L'Association Nationale des écrivains a tenu un second congrès en octobre 47. Elle a notamment adopté une déclaration pour la paix mondiale, elle a demandé que la Constitution soit appliquée, elle a pris des motions pour la libération économique du Brésil, pour la levée de l'interdiction du parti communiste. Elle a analysé les menaces contre la culture qui découlent de la situation actuelle et s'est élevée contre les brimades dont sont victimes les écrivains et les journalistes progressifs.
La situation des écrivains s'est-elle améliorée depuis ?
Non. Bien au contraire. Sous la pression étrangère, les mesures policières ont redoublé. Au moment où je partais pour la France, la police venait d'interdire deux pièces de Nelson Rodrigues. L'une d'elles parce qu'elle posait, timidement d'ailleurs, le problème noir au Brésil. Candido Portinari a dû s'exiler à Montevideo; Niemeyer, le grand architecte, a vu tous ses contrats cassés par le gouvernement. Il a été invité à faire des cours dans une université américaine, mais le Département d'Etat des U.S.A. a refusé de lui accorder son passeport. Le poète Aydano de Canto Ferraz a été condamné à 6 mois de prison; Raphael Corriedo de Oliveira, un grand journaliste indépendant, est poursuivi pour avoir écrit des articles anti-américains. Des dizaines d'autres artistes et écrivains subissent chaque jour des vexations et des brimades de la part du gouvernement. Dernièrement, le grand écrivain catholique espagnol José Bergamin, qui devait faire des conférences au Brésil, s'est vu refuser l'autorisation de séjour, et il a dû repartir aussitôt arrivé.
Quelle est, dans ces conditions, la situation de la culture au Brésil ?
La pression américaine se manifeste une fois de plus et tout particulièrement contre la culture française. Vous connaissez l'importance que nous attachons, depuis les temps coloniaux, à ce qui nous vient de France. Eh bien ! par divers moyens, notamment en empêchant les livres et les films français d'arriver chez nous, on tente de détruire cette influence. D'autre part, le gouvernement organise l'importation massive de livres édités en portugais. Comme les U.S.A. se sont mis à en éditer en grande quantité, cela revient à nous submerger d'écrits américains. Une édition portugaise du Reader's Digest avait d'ailleurs frayé la voie depuis longtemps. Il en est de même pour les films, et nous versons, chaque année, plus de 10 millions de dollars pour voir les productions d'Hollywood.
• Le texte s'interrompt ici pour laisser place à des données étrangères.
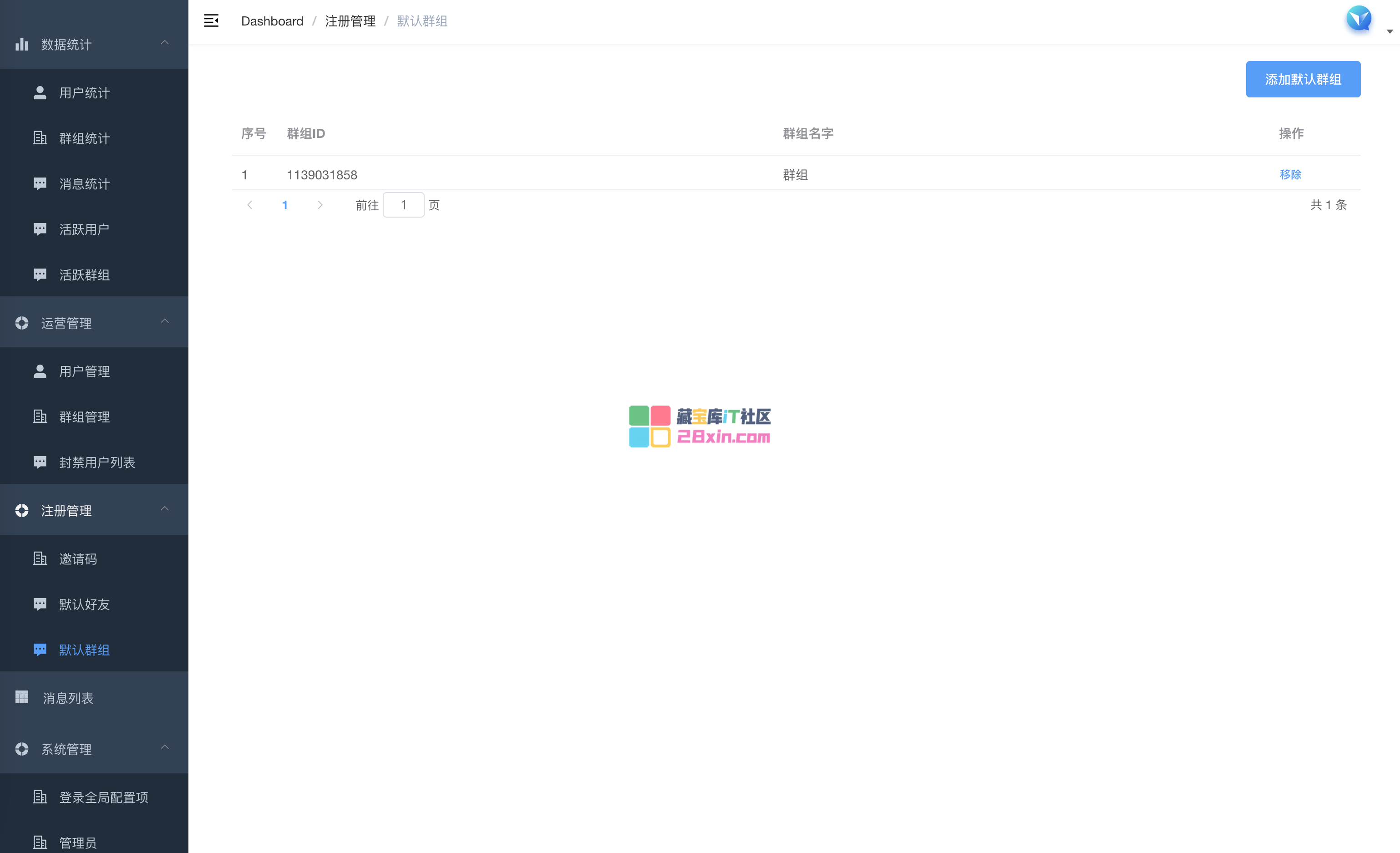
Task: Click the 移除 link in the row
Action: (x=1290, y=174)
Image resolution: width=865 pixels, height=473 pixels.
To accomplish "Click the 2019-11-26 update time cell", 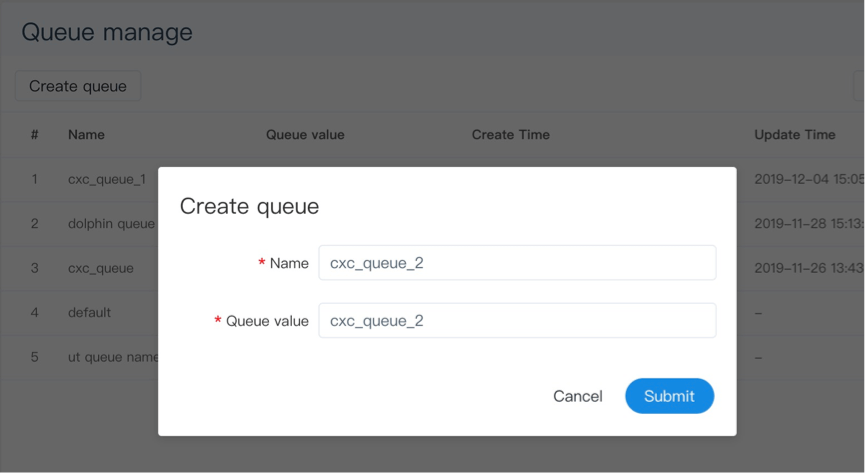I will (808, 268).
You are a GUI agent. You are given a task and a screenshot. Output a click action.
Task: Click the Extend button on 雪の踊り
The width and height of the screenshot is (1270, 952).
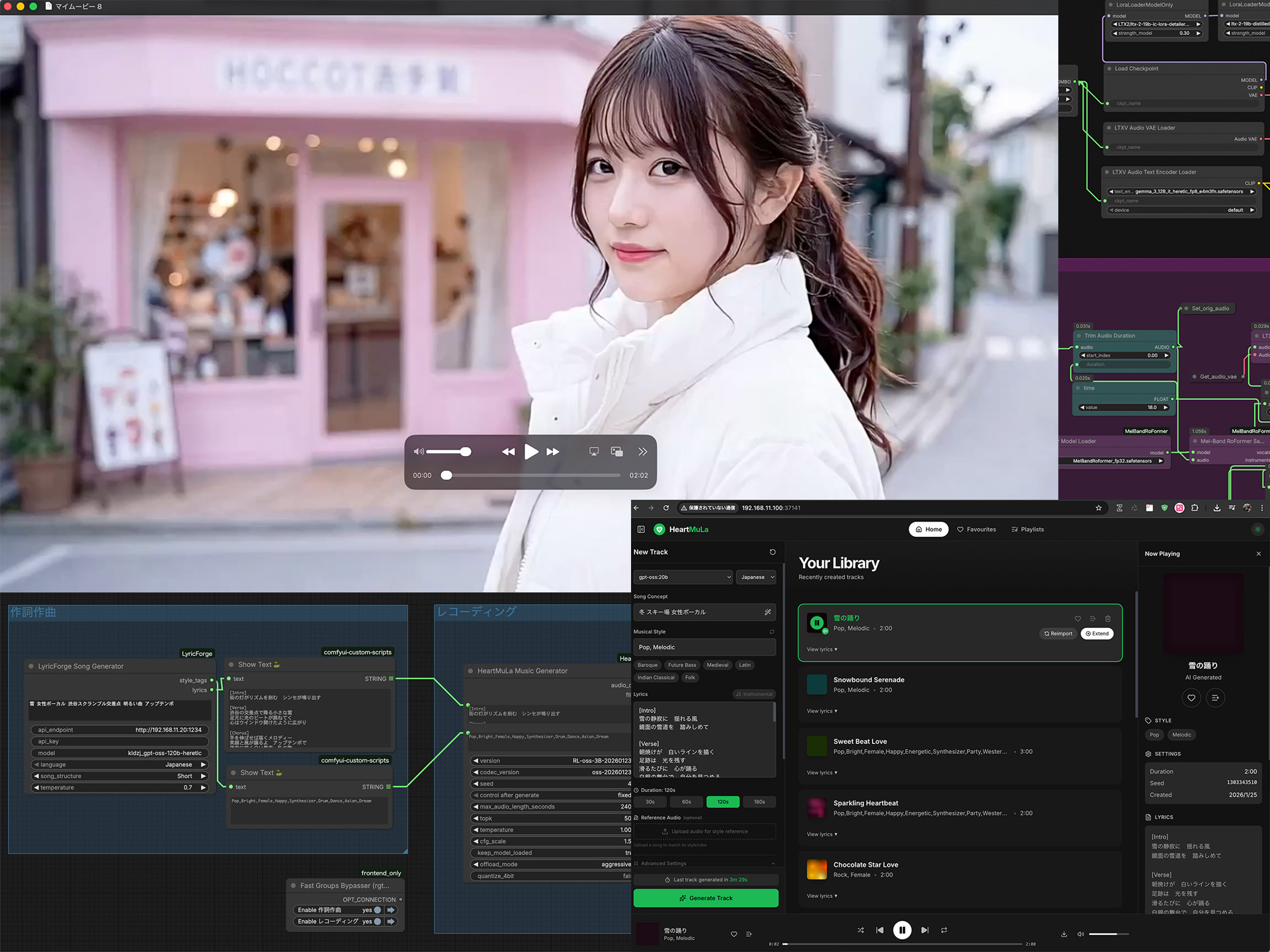[1097, 633]

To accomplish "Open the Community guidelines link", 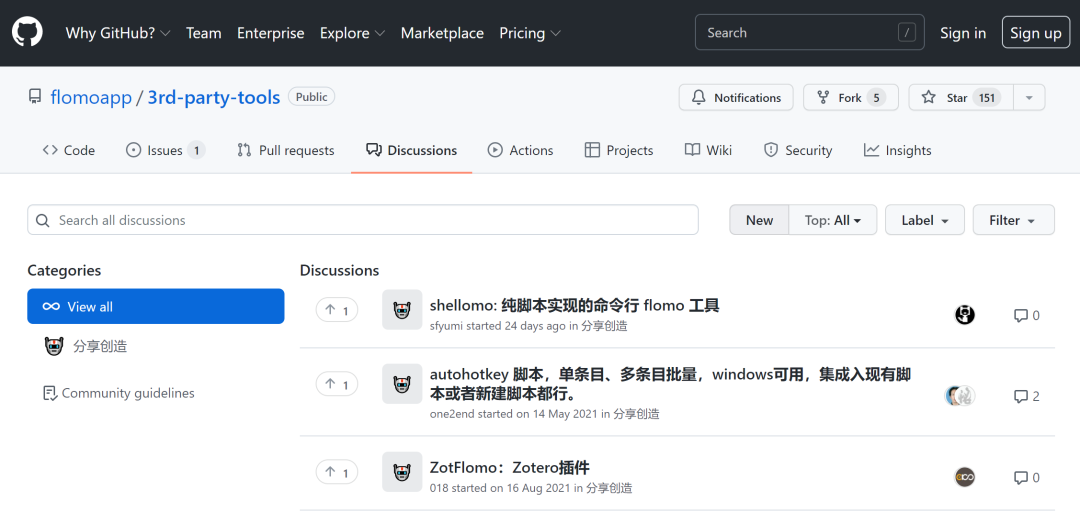I will (118, 393).
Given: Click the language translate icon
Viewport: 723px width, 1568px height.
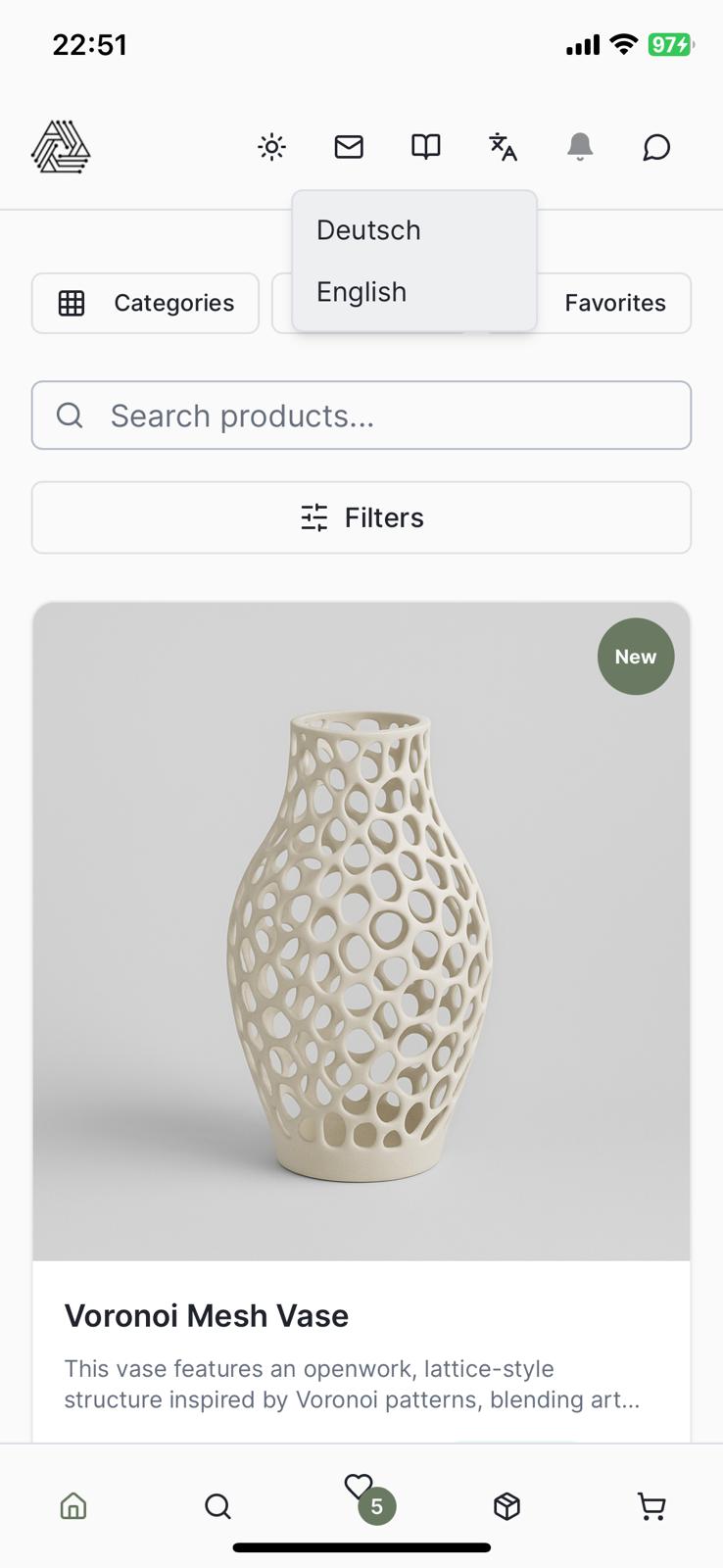Looking at the screenshot, I should (503, 147).
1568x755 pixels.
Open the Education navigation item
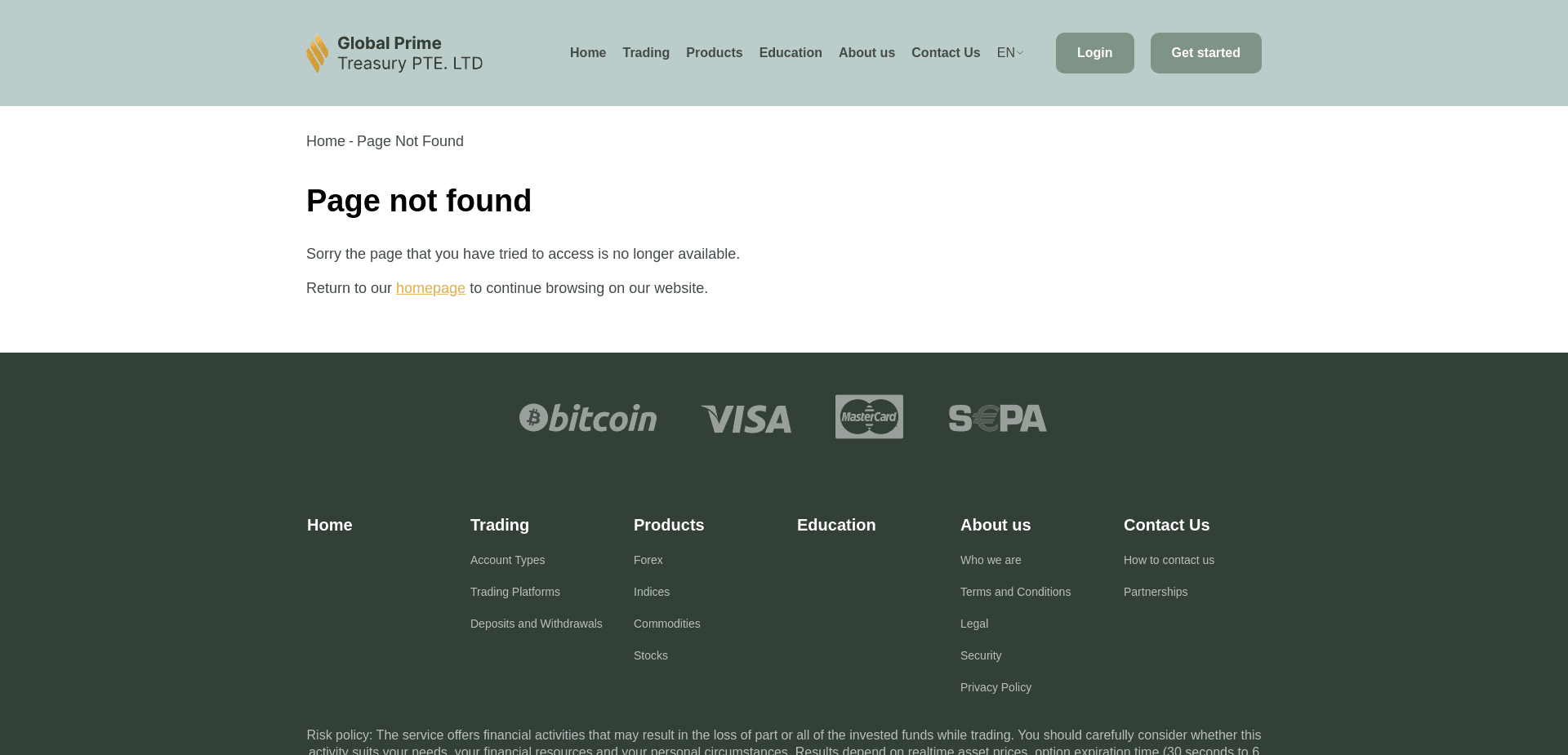click(x=791, y=52)
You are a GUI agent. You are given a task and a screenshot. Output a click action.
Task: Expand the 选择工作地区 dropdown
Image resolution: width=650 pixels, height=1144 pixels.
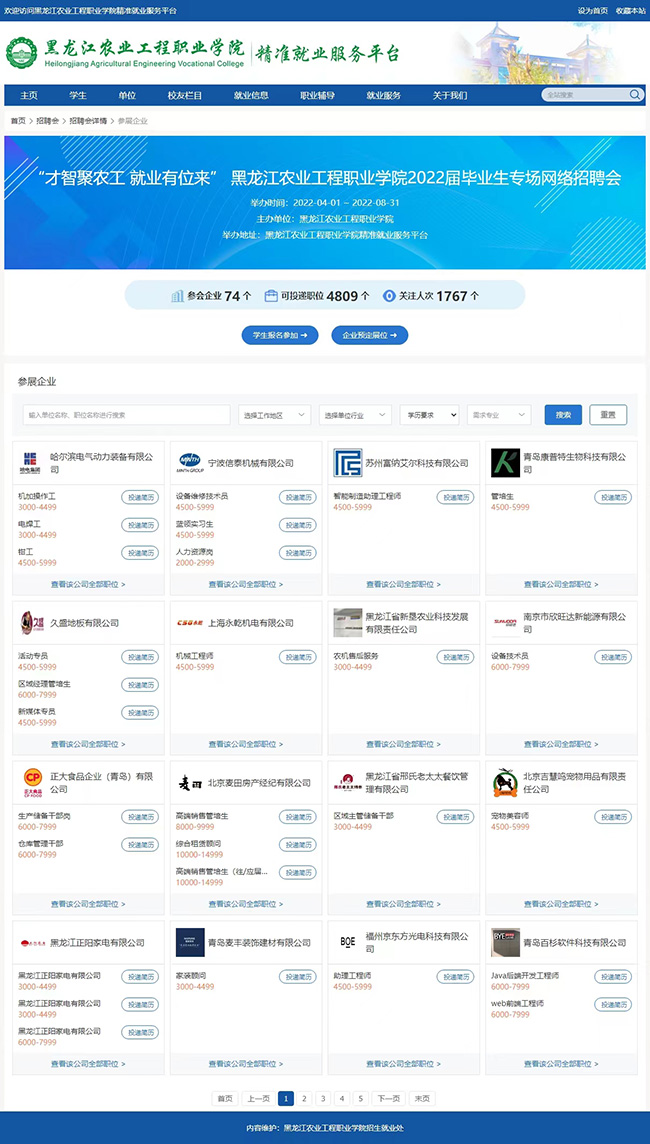pyautogui.click(x=274, y=415)
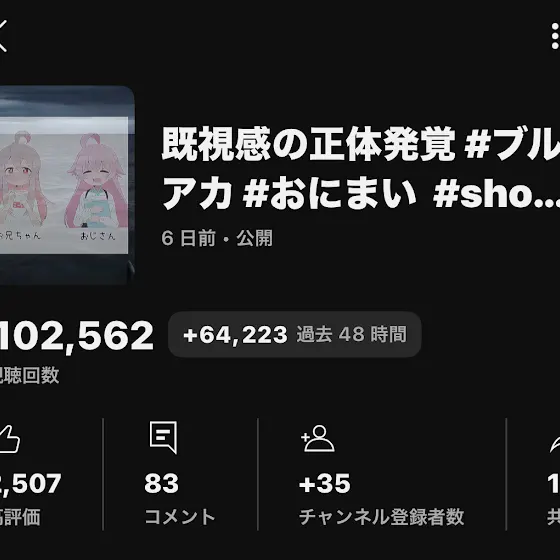This screenshot has height=560, width=560.
Task: Tap the 6 日前・公開 publish status text
Action: tap(217, 238)
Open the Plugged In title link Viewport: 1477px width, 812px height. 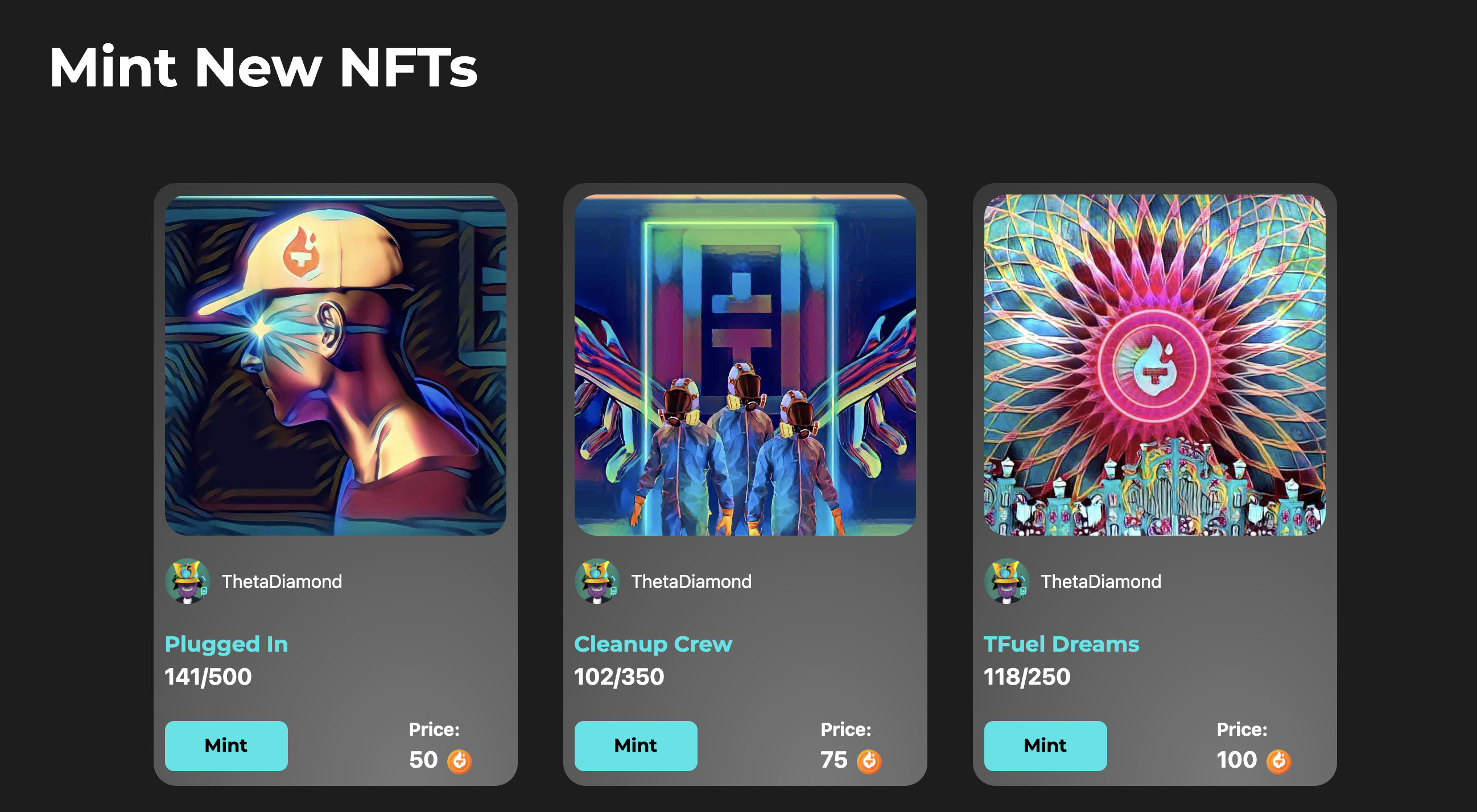pos(226,645)
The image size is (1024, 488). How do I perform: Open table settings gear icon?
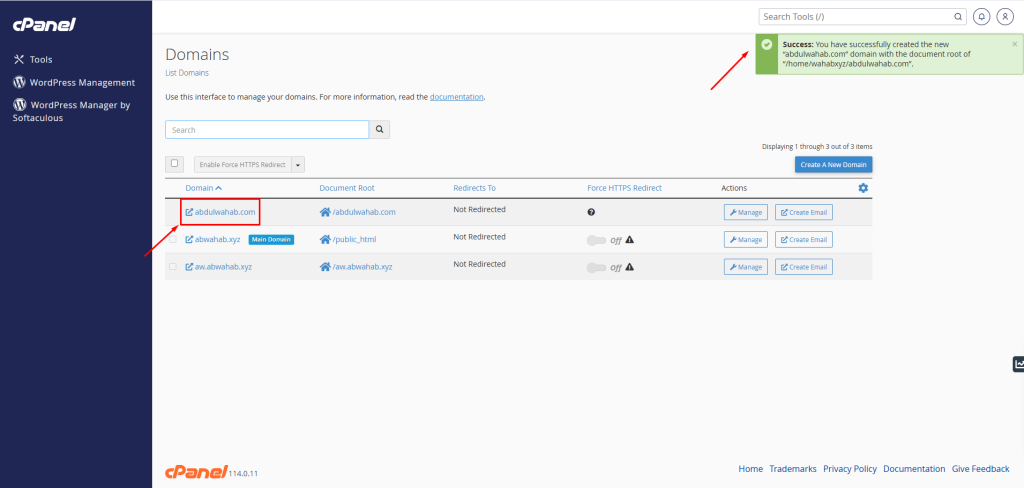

Comment pensez-vous que votre pays sortira de cette situation ?
Je voudrais d'abord vous parler encore des efforts de notre gouvernement pour seconder les visées d'expansion yankee dans le domaine culturel. On a lancé maintenant une campagne tout à fait officielle pour un art qui soit dégagé de la politique. Je dois dire qu'elle ne rencontre aucun succès auprès des écrivains. De plus en plus, au contraire, les artistes et les écrivains entrent dans la lutte pour l'indépendance politique du Brésil. Il est significatif, par exemple, que le grand romancier catholique Jose Geraldo Veira soit devenu un militant du parti communiste, comme Graciliano Ramos, Dancelio Madicido, ou les peintres Jose Pancetti et Graciano... Comme je vous le disais tout à l'heure, nous avons conscience que la tâche essentielle des intellectuels du Brésil est de lutter sans trêve pour obtenir des conditions économiques et politiques qui permettent notre émancipation et notre indépendance.
Malgré toutes ces tâches urgentes, vous continuez d'écrire. Que préparez-vous actuellement ?
Je prépare un roman important sur le Brésil de 1941 jusqu'à l'époque actuelle [Les Souterrains de la Liberté], où je veux montrer la grande évolution de notre peuple et ses combats pour la liberté. Peut-il y avoir de tâche plus noble pour la littérature que de contribuer à hâter la prise de conscience par les masses des problèmes essentiels de leur vie, de les aider à aller de l'avant, à mieux connaître leurs forces et leur rôle ? Le destin de la culture est lié aux combats des hommes qui veulent connaître enfin la liberté et la joie.
Amado m'a regardé en souriant, avec cette moue et ce léger froncement de sourcils qui indiquent chez lui le contentement. J'ai pensé que, décidément, le Brésil n'est pas aussi éloigné que la géographie pourrait le faire croire.